Extracted records:
◇ ◇ ◇ ◇ ◇

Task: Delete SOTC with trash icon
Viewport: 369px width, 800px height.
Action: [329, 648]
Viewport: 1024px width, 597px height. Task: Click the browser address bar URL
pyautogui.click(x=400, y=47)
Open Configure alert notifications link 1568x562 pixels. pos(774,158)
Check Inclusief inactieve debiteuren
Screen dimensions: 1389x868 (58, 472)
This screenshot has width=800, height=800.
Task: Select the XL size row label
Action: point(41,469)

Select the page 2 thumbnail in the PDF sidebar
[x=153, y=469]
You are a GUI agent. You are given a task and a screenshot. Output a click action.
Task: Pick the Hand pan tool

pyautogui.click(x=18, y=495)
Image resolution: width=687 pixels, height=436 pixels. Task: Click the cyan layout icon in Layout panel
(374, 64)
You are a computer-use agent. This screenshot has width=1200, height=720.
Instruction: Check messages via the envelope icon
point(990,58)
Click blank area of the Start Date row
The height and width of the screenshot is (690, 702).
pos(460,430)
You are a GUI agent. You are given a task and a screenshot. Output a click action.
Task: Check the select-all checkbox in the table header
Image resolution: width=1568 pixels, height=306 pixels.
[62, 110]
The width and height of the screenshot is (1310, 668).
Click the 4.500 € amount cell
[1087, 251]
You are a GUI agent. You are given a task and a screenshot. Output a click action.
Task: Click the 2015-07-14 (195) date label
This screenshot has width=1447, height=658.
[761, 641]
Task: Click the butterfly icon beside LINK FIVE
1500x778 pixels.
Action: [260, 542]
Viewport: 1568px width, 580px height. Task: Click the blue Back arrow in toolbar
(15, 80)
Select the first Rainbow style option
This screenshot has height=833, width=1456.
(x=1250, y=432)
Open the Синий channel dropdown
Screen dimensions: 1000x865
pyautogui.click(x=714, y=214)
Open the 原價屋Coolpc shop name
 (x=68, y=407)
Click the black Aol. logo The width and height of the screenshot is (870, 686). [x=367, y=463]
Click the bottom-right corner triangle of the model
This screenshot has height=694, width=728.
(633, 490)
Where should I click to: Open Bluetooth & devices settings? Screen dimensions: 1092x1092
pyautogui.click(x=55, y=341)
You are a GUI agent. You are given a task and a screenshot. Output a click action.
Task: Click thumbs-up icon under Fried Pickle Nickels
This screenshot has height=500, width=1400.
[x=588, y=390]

◇ ◇ ◇ ◇ ◇

» WHAT IS REQUIRED
Starting at the first line of the records, print each line exactly, stopping after the line that contains "Open Configure alert".

» OUTPUT FOR THIS EXERCISE
Task: Delete SOTC with trash icon
Viewport: 369px width, 800px height.
Action: [329, 648]
Viewport: 1024px width, 597px height. Task: Click the browser address bar URL
pyautogui.click(x=400, y=47)
Open Configure alert notifications link 1568x562 pixels. pos(774,158)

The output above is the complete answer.